*** TEXTO DEL DOCUMENTO ***
Especialistas en salud pública como García están acostumbrados a estos galimatías. “Todo comienza con un estudio que cita la prensa y amplifica un personaje público sin formación suficiente para interpretar los sesgos”. Considera que “los mensajes alarmistas o triunfales han sido un fenómeno masivo y continuo que ha generado constantes presiones a los profesionales, amplificado por las redes sociales, gente que publicaba preprints y tablas sin suficiente contexto o incluso los propios investigadores”.

El 24 de agosto el preprint israelí llegó. Confirmó que la efectividad contra casos graves aguantaba en mayores de 60 años: la caída era de un 91 a un 86% y el intervalo de confianza no permitía descartar que, en realidad, fuera menor o inexistente. La enorme caída en la efectividad contra los casos sintomáticos anunciada por el ministro era fruto de un error de cálculo. La efectividad contra infecciones sí disminuía con el tiempo, en línea con otros estudios que han llevado a plantear si no estamos pidiendo lo imposible a las vacunas de la COVID-19.

Cuidado con los números sin su contexto

Morris piensa que la lección clave que debemos extraer de esta historia es “no sobrerreaccionar ante noticias y notas de prensa que ponen números sin contexto”. También defiende la necesidad de contar con expertos adecuados que puedan analizar qué dicen y qué no dicen los datos en todo momento: “Se ha visto muchas veces durante la pandemia que estos temas son peliagudos, y que buenos científicos pueden equivocarse”.

Dean cree que habría que establecer un mínimo de requisitos en los datos que se comparten. “Si los resultados van a guiar discusiones políticas deberían tener el nivel de detalle suficiente como para que expertos externos evalúen su calidad”.

Para el epidemiólogo Pedro Gullón, el problema es la “sobreanalización” de datos preliminares. Cree que nos estamos ahogando en contenido y pide calma y prudencia: “No ignores los datos porque no te gustan, pero levanta la ceja, dales contexto y espera un tiempo. En una crisis se toman decisiones con datos muy parciales, pero no tanto como una gráfica de Twitter”. Opina que una vez que estos mensajes llegan a la opinión pública “el daño ya está hecho” y que en algunas personas tantos cambios crean estrés y, en otras, rechazo.
*** INFORMACIÓN PROPORCIONADA ***
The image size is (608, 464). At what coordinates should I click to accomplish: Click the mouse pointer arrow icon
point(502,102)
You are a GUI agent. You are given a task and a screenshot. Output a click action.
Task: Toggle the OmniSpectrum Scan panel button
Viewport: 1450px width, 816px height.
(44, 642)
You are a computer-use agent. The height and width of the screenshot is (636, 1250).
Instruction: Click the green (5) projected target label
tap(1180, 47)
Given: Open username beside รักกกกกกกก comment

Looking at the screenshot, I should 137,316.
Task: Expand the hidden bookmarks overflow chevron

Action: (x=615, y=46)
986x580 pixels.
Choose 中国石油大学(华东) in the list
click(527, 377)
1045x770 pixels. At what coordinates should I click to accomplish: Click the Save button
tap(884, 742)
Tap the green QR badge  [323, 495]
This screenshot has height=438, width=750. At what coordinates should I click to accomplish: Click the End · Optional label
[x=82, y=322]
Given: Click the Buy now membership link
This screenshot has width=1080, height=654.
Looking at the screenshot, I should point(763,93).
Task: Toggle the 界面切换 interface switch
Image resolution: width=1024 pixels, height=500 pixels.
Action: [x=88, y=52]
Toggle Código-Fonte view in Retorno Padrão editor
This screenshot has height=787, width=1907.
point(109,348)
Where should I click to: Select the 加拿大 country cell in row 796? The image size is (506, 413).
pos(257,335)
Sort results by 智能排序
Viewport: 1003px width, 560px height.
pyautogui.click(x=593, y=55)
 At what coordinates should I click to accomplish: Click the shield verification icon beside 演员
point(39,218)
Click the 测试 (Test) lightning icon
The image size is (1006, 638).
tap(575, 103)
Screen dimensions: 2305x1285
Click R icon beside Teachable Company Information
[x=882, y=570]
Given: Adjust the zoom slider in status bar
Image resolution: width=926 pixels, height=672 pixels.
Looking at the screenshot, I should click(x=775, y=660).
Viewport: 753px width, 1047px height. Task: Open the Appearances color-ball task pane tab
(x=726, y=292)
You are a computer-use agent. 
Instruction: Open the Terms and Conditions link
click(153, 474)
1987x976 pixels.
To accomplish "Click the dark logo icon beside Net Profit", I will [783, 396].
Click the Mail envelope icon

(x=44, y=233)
***
[ACCIONES REQUERIDAS]
- A) Duplique el fragmento del texto del documento que va desde “Dean cree que” hasta “en otras, rechazo.”, ambos incluidos.
- B) Enumere a todas las personas que el texto del documento menciona por su nombre.

[SOLUCIONES]
- A)
Dean cree que habría que establecer un mínimo de requisitos en los datos que se comparten. “Si los resultados van a guiar discusiones políticas deberían tener el nivel de detalle suficiente como para que expertos externos evalúen su calidad”.

Para el epidemiólogo Pedro Gullón, el problema es la “sobreanalización” de datos preliminares. Cree que nos estamos ahogando en contenido y pide calma y prudencia: “No ignores los datos porque no te gustan, pero levanta la ceja, dales contexto y espera un tiempo. En una crisis se toman decisiones con datos muy parciales, pero no tanto como una gráfica de Twitter”. Opina que una vez que estos mensajes llegan a la opinión pública “el daño ya está hecho” y que en algunas personas tantos cambios crean estrés y, en otras, rechazo.

- B) García, Morris, Dean, Pedro Gullón